For simple models like a stack of feed forward layers, you still need to go through 3 steps: subclass nn.Module
, assign layers to class attributes in __init__
, and call each layer one by one in forward()
. Is there a more convenient way?
Fortunately, PyTorch provides a container Module called nn.Sequential
, which merges the above steps into one. It is not as flexible as nn.Module
, because you cannot specify more complex topology than a feed-forward stack, but it’s good enough for many use cases.
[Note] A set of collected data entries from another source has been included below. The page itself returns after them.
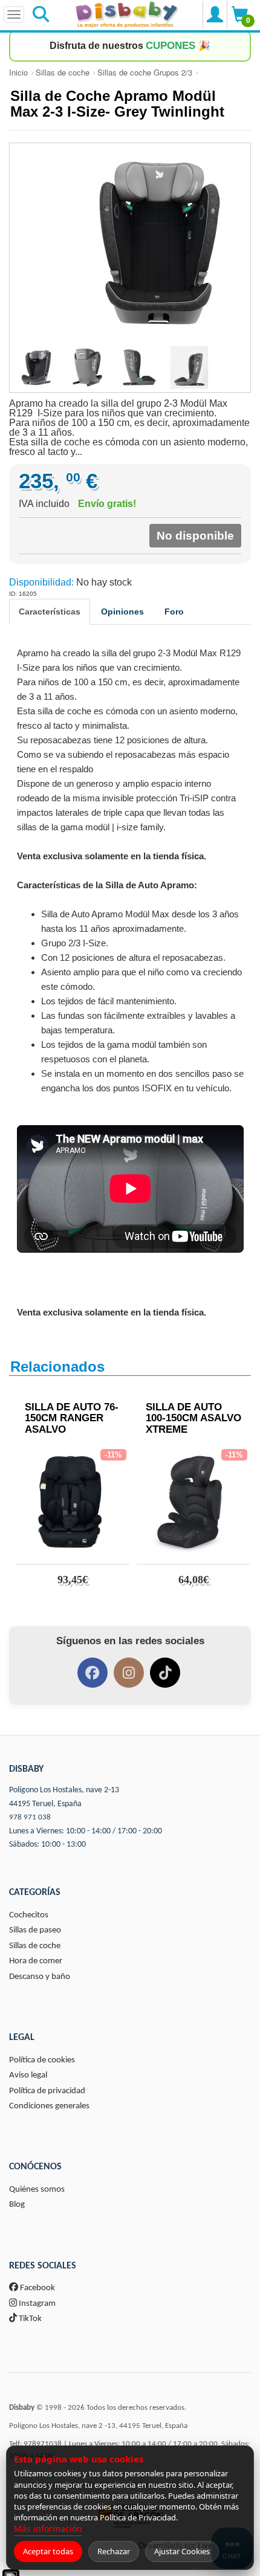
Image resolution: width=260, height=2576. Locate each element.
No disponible (195, 535)
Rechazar (113, 2551)
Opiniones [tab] (122, 611)
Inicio (18, 72)
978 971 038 (30, 1817)
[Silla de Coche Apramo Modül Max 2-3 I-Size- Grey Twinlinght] (130, 243)
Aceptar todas (48, 2551)
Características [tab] (49, 611)
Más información (48, 2528)
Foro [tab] (174, 611)
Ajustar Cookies (182, 2551)
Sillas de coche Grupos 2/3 (144, 72)
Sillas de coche (62, 72)
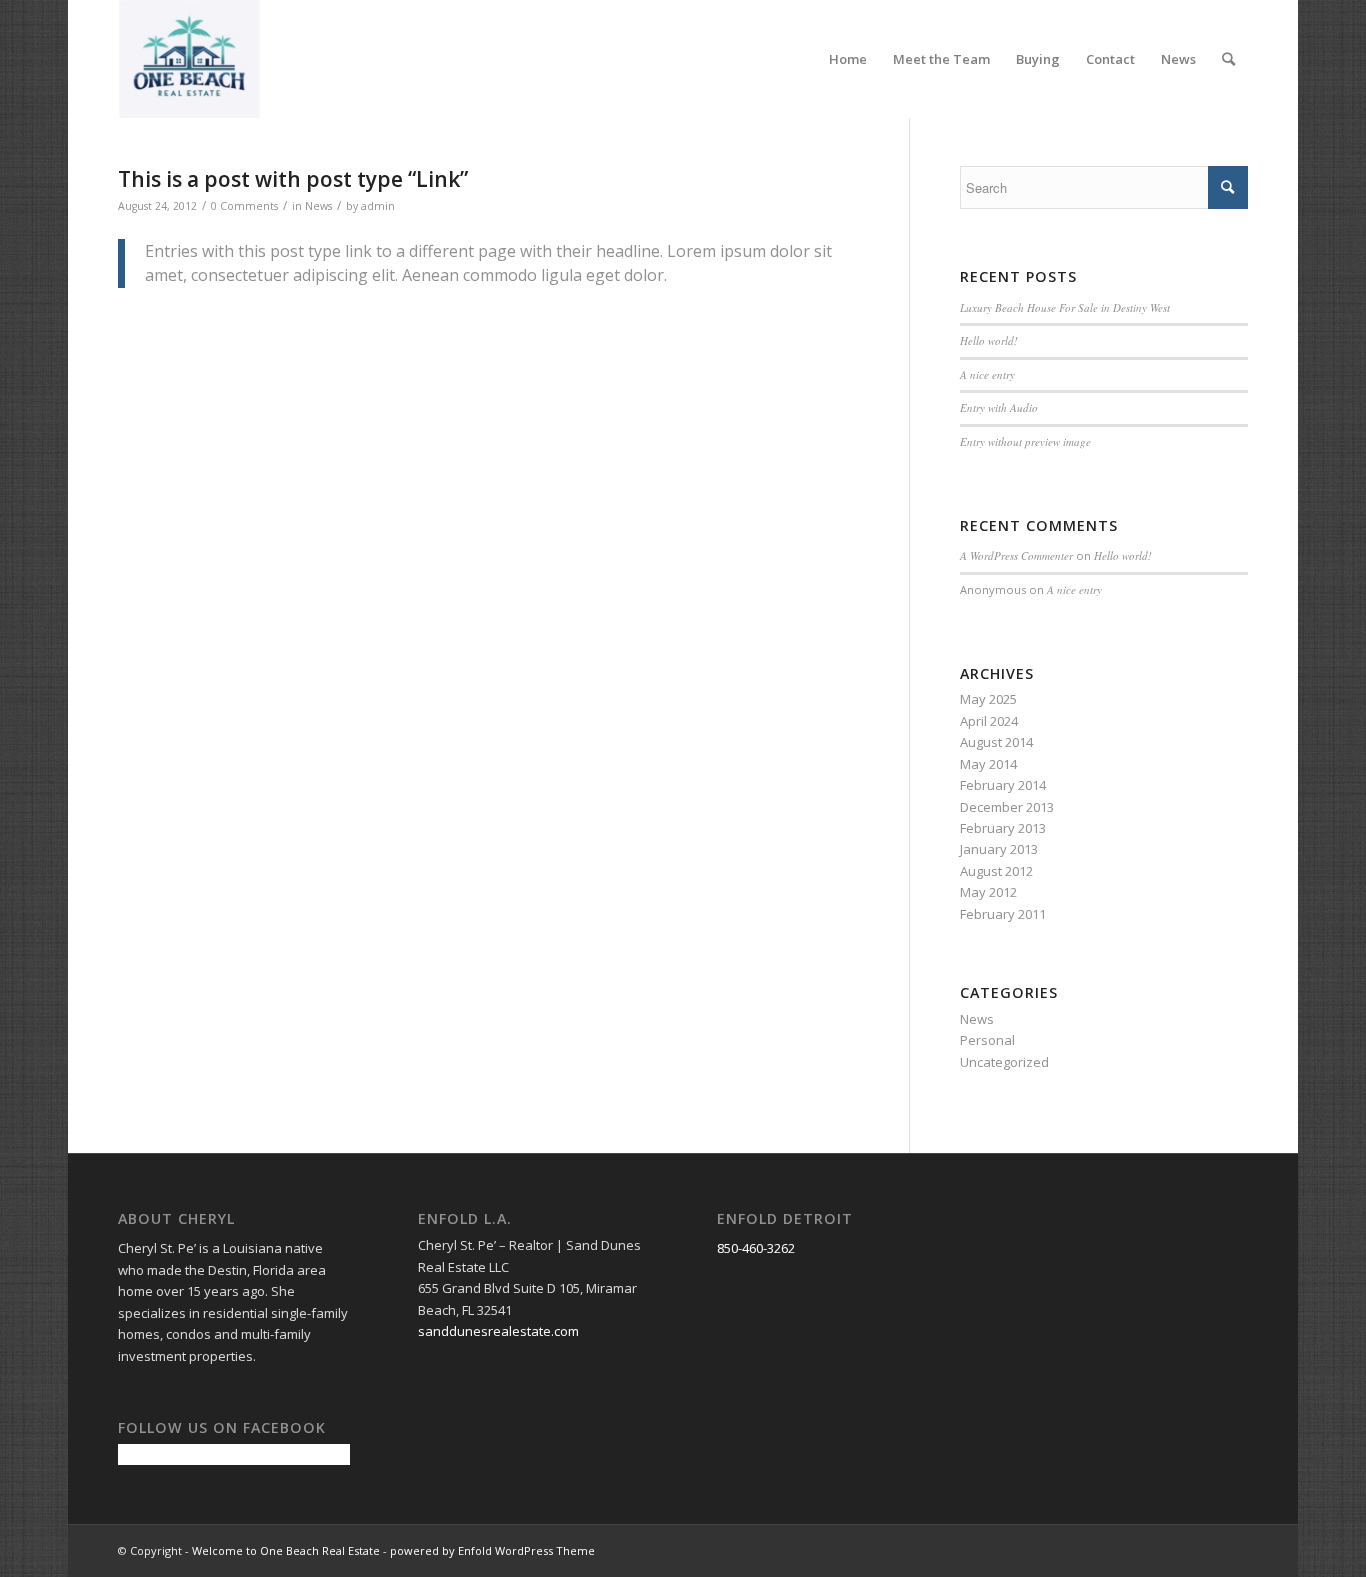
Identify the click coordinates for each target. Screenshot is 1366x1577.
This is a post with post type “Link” (293, 179)
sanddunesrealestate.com (498, 1331)
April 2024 (989, 721)
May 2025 (988, 699)
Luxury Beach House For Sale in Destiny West (1065, 307)
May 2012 (988, 892)
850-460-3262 (756, 1248)
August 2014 (996, 742)
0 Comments (244, 206)
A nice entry (987, 374)
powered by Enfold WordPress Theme (492, 1550)
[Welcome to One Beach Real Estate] (190, 59)
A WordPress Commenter (1016, 555)
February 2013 (1003, 828)
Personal (987, 1040)
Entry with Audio (999, 407)
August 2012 (996, 871)
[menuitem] (848, 59)
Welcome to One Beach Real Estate (286, 1550)
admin (378, 206)
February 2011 (1003, 914)
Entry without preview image (1025, 441)
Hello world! (989, 340)
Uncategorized (1004, 1062)
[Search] (1228, 59)
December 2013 (1007, 807)
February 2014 (1003, 785)
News (318, 206)
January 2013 (999, 849)
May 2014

Let’s see how to rewrite our two-layer fully connected network example with nn.Sequential
, and train it using the training loop defined above.
Again, you don’t need to tune any hyperparameters here, but you shoud achieve above 40% accuracy after one epoch of training.
# We need to wrap `flatten` function in a module in order to stack it
# in nn.Sequential
class Flatten(nn.Module):
def forward(self, x):
return flatten(x)
hidden_layer_size = 4000
learning_rate = 1e-2
model = nn.Sequential(
Flatten(),
nn.Linear(3 * 32 * 32, hidden_layer_size),
nn.ReLU(),
nn.Linear(hidden_layer_size, 10),
)
# you can use Nesterov momentum in optim.SGD
optimizer = optim.SGD(model.parameters(), lr=learning_rate,
momentum=0.9, nesterov=True)
train_part34(model, optimizer)
Iteration 0, loss = 2.3417
Checking accuracy on validation set
Got 156 / 1000 correct (15.60)
Iteration 100, loss = 1.7241
Checking accuracy on validation set
Got 369 / 1000 correct (36.90)
Iteration 200, loss = 2.3021
Checking accuracy on validation set
Got 386 / 1000 correct (38.60)
Iteration 300, loss = 1.4864
Checking accuracy on validation set
Got 418 / 1000 correct (41.80)
Iteration 400, loss = 1.7475
Checking accuracy on validation set
Got 433 / 1000 correct (43.30)
Iteration 500, loss = 1.6403
Checking accuracy on validation set
Got 420 / 1000 correct (42.00)
Iteration 600, loss = 1.8132
Checking accuracy on validation set
Got 457 / 1000 correct (45.70)
Iteration 700, loss = 1.9169
Checking accuracy on validation set
Got 459 / 1000 correct (45.90)
Here you should use nn.Sequential
to define and train a three-layer ConvNet with the same architecture we used in Part III:
You can use the default PyTorch weight initialization.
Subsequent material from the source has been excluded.